== THE DATA ==

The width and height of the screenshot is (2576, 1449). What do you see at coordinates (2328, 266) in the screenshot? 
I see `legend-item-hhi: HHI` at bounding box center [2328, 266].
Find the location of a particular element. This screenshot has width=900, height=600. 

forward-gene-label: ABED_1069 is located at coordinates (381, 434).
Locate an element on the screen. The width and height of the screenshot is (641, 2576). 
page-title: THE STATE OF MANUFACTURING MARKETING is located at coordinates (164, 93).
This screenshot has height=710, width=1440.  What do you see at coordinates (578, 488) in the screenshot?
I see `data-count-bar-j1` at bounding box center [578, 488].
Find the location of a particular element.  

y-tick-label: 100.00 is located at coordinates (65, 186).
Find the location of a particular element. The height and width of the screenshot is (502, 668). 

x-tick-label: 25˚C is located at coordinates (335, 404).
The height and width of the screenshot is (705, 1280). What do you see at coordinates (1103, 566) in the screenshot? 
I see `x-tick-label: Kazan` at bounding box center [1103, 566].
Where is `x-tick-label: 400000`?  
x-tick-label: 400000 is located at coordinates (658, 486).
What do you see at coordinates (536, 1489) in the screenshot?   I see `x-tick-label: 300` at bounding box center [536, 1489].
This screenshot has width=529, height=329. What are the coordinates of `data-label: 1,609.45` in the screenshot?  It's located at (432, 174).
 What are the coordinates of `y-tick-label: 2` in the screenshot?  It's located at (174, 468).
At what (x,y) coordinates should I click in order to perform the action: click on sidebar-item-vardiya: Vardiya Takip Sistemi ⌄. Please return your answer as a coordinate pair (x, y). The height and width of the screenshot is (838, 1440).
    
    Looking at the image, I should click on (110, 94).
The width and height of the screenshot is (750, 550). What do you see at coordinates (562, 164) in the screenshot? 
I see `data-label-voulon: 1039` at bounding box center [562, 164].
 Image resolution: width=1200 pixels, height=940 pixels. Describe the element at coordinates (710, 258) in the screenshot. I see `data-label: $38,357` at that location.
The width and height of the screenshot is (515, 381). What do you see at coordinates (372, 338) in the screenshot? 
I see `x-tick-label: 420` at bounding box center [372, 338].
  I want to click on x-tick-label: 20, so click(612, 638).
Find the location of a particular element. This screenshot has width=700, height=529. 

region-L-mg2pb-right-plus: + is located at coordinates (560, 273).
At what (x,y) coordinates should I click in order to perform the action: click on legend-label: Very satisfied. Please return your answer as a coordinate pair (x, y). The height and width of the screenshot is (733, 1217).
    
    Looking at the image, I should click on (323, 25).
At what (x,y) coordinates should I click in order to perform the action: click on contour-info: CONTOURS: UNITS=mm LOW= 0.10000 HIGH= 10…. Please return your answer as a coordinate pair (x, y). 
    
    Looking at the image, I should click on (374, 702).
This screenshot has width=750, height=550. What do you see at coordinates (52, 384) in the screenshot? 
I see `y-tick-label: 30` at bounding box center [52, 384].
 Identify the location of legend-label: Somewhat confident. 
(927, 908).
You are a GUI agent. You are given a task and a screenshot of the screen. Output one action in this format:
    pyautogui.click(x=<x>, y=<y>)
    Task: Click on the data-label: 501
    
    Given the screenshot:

===

* **EXERCISE INSTRUCTIONS**
Copy every line above word for word, with nothing changed.

* **ANSWER**
The width and height of the screenshot is (2576, 1449). What do you see at coordinates (2328, 266) in the screenshot? 
I see `legend-item-hhi: HHI` at bounding box center [2328, 266].
Find the location of a particular element. This screenshot has width=900, height=600. 

forward-gene-label: ABED_1069 is located at coordinates (381, 434).
Locate an element on the screen. The width and height of the screenshot is (641, 2576). 
page-title: THE STATE OF MANUFACTURING MARKETING is located at coordinates (164, 93).
This screenshot has height=710, width=1440.  What do you see at coordinates (578, 488) in the screenshot?
I see `data-count-bar-j1` at bounding box center [578, 488].
Find the location of a particular element.  

y-tick-label: 100.00 is located at coordinates (65, 186).
Find the location of a particular element. The height and width of the screenshot is (502, 668). 

x-tick-label: 25˚C is located at coordinates (335, 404).
The height and width of the screenshot is (705, 1280). What do you see at coordinates (1103, 566) in the screenshot? 
I see `x-tick-label: Kazan` at bounding box center [1103, 566].
Where is `x-tick-label: 400000`?  
x-tick-label: 400000 is located at coordinates (658, 486).
What do you see at coordinates (536, 1489) in the screenshot?   I see `x-tick-label: 300` at bounding box center [536, 1489].
This screenshot has width=529, height=329. What are the coordinates of `data-label: 1,609.45` in the screenshot?  It's located at (432, 174).
 What are the coordinates of `y-tick-label: 2` in the screenshot?  It's located at (174, 468).
At what (x,y) coordinates should I click in order to perform the action: click on sidebar-item-vardiya: Vardiya Takip Sistemi ⌄. Please return your answer as a coordinate pair (x, y). The height and width of the screenshot is (838, 1440).
    
    Looking at the image, I should click on (110, 94).
The width and height of the screenshot is (750, 550). What do you see at coordinates (562, 164) in the screenshot? 
I see `data-label-voulon: 1039` at bounding box center [562, 164].
 Image resolution: width=1200 pixels, height=940 pixels. Describe the element at coordinates (710, 258) in the screenshot. I see `data-label: $38,357` at that location.
The width and height of the screenshot is (515, 381). What do you see at coordinates (372, 338) in the screenshot? 
I see `x-tick-label: 420` at bounding box center [372, 338].
  I want to click on x-tick-label: 20, so click(612, 638).
Find the location of a particular element. This screenshot has width=700, height=529. 

region-L-mg2pb-right-plus: + is located at coordinates (560, 273).
At what (x,y) coordinates should I click in order to perform the action: click on legend-label: Very satisfied. Please return your answer as a coordinate pair (x, y). The height and width of the screenshot is (733, 1217).
    
    Looking at the image, I should click on (323, 25).
At what (x,y) coordinates should I click in order to perform the action: click on contour-info: CONTOURS: UNITS=mm LOW= 0.10000 HIGH= 10…. Please return your answer as a coordinate pair (x, y). 
    
    Looking at the image, I should click on (374, 702).
This screenshot has width=750, height=550. What do you see at coordinates (52, 384) in the screenshot? 
I see `y-tick-label: 30` at bounding box center [52, 384].
 Identify the location of legend-label: Somewhat confident. 
(927, 908).
You are a GUI agent. You are given a task and a screenshot of the screen. Output one action in this format:
    pyautogui.click(x=<x>, y=<y>)
    Task: Click on the data-label: 501
    
    Given the screenshot:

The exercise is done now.